Friday, June 12, 2009

Asynchronocity and Internet Scale

Schools teach you the wrong way to write network code. They teach you the "synchronous" method. You send a request, wait for a response, then process the response. This doesn't scale to large programs that must interacts with thousands of peers at gigabit speeds. These types of programs require "asynchronous" coding.


The problem is that while you are waiting for a response, you can't do anything else useful. You can't simultaneously interact with a second system, for example. Normally, this isn't a problem because computers respond so quickly that you don't notice the wait. You can also hide it by using multiple threads, but if you had 10 threads, then 10 slow systems will noticeably slow your code.

Asynchronous coding solves this problem by never waiting. It sits in a loop processing events, either incoming packets, or timeout events.
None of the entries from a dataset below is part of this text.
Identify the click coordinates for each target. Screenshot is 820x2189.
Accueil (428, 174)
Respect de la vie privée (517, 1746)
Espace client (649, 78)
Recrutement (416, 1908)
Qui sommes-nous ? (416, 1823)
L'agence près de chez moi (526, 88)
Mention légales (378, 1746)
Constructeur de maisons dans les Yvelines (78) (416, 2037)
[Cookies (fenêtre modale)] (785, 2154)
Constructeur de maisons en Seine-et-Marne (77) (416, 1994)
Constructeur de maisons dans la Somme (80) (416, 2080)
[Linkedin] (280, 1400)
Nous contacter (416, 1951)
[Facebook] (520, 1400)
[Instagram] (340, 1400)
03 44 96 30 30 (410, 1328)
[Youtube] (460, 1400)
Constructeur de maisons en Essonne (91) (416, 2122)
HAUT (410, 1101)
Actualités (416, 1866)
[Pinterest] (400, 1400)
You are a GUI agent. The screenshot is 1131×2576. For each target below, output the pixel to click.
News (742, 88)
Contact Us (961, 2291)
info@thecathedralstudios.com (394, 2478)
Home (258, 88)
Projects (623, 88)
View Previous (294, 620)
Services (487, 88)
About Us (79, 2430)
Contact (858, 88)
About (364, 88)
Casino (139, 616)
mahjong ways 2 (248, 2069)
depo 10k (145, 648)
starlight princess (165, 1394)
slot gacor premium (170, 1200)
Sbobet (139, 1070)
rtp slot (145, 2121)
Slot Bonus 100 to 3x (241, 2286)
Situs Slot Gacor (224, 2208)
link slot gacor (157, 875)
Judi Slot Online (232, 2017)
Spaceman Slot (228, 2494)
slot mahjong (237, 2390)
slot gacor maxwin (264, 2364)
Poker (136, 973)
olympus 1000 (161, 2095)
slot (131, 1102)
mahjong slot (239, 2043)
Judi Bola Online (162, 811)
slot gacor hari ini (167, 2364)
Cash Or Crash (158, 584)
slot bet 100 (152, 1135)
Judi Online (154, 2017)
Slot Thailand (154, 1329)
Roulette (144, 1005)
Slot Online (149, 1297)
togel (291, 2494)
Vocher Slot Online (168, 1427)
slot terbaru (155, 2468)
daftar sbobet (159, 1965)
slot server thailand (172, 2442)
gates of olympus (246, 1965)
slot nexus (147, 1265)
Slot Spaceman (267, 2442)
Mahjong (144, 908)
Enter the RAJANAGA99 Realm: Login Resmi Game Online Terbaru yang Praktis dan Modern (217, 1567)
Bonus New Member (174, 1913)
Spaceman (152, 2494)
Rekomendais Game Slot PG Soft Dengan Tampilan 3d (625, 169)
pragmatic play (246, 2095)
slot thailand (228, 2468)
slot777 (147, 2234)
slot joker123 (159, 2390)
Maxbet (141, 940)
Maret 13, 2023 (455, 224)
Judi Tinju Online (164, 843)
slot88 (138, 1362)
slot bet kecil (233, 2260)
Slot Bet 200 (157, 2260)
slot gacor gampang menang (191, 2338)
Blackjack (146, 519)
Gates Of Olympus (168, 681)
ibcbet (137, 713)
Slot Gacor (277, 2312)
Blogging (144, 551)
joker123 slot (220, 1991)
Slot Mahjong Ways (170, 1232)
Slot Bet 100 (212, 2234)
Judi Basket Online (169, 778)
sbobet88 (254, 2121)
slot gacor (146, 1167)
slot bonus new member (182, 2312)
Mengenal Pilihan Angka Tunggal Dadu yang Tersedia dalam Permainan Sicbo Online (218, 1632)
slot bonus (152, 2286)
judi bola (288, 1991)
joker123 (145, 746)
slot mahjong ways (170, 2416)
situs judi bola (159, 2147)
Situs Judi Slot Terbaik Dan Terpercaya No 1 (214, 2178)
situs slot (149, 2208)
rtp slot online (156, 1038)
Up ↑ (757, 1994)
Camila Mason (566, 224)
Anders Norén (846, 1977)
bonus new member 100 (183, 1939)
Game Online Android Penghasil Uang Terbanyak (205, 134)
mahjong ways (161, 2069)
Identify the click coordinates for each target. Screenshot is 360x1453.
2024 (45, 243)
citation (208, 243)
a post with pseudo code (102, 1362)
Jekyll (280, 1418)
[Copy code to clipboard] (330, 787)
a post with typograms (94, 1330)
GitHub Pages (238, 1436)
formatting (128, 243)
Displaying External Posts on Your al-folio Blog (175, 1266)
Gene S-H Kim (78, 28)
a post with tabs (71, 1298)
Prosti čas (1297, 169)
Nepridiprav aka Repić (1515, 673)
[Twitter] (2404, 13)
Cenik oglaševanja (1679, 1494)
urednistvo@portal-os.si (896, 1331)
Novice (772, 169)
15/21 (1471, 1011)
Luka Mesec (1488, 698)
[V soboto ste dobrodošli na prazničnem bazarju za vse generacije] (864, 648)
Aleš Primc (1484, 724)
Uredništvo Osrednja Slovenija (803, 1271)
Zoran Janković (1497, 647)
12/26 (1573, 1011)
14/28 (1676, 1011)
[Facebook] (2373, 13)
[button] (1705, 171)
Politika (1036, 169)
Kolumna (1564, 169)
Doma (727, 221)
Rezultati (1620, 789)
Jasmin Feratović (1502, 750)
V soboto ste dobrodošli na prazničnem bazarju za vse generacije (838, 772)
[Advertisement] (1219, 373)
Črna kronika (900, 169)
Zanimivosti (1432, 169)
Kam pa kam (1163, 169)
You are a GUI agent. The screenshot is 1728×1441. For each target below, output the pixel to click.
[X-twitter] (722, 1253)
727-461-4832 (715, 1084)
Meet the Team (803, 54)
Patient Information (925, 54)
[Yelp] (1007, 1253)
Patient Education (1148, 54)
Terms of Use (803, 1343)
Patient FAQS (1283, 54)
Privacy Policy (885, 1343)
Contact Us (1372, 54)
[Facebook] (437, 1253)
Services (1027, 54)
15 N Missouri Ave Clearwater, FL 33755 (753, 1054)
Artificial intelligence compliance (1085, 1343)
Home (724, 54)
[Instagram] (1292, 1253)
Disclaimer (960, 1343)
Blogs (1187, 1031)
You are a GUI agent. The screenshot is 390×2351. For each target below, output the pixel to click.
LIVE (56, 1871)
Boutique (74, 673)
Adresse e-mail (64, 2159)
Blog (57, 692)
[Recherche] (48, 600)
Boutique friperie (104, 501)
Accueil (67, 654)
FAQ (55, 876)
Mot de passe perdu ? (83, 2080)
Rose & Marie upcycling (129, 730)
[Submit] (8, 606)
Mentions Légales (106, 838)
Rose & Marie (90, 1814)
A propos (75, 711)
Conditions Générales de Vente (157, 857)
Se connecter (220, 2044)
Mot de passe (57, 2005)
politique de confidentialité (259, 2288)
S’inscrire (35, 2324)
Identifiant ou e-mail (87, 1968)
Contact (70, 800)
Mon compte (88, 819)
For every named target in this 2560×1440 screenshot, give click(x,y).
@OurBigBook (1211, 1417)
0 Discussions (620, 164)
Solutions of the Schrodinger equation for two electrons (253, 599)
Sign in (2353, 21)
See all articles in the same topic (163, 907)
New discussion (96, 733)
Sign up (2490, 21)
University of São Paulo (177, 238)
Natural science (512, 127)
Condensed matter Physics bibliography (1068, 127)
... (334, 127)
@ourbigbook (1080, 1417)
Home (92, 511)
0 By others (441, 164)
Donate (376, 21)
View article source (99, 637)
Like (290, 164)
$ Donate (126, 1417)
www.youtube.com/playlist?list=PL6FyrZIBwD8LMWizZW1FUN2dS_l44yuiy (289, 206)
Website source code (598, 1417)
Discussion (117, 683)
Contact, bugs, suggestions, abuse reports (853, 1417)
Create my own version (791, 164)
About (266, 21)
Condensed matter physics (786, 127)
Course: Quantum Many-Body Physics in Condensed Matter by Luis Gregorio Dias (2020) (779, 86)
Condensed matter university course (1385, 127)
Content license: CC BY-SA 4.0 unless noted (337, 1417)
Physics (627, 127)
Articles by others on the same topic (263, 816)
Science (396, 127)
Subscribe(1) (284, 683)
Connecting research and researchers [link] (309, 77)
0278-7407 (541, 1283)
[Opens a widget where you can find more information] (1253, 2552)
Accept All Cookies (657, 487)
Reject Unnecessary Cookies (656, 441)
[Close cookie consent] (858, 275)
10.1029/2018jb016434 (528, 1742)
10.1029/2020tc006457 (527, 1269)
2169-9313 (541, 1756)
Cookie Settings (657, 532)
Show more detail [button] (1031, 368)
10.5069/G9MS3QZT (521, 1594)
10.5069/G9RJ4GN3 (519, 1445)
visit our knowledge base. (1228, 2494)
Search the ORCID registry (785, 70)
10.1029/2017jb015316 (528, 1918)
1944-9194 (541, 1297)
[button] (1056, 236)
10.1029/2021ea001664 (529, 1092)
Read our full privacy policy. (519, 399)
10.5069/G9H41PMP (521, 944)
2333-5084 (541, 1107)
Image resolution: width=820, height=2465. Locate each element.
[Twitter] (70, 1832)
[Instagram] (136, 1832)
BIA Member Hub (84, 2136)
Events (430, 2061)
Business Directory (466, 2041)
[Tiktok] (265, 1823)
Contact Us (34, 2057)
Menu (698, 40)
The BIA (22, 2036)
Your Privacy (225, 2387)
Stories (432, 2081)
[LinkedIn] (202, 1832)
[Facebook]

Let's use a TCP connection as an example. As everyone knows, the client sends a SYN packet to the server, the server responds with a SYN-ACK, then the client sends an ACK. This SYN-SYNACK-ACK is known as the "three-way-handshake".

In synchronous code, you send a SYN, then stop and wait for a SYN-ACK. When you get a response packet, you first test it to make sure it conforms to the SYN-ACK you were expecting, otherwise you handle some sort of error.

In asynchronous code, the receive thread sits in an "event dispatch loop". It processes incoming packets. If an incoming SYN-ACK is received, it looks it up in a connection table to see if anybody has sent a SYN packet. If so, it dispatches the SYN-ACK as appropriate.

Imagine you are writing a port scanner, like nmap. One way you could write this is to launch many threads, where each one sends out a SYN packet, then stops and waits for the SYN-ACK. This could could generate thousands of packets per second.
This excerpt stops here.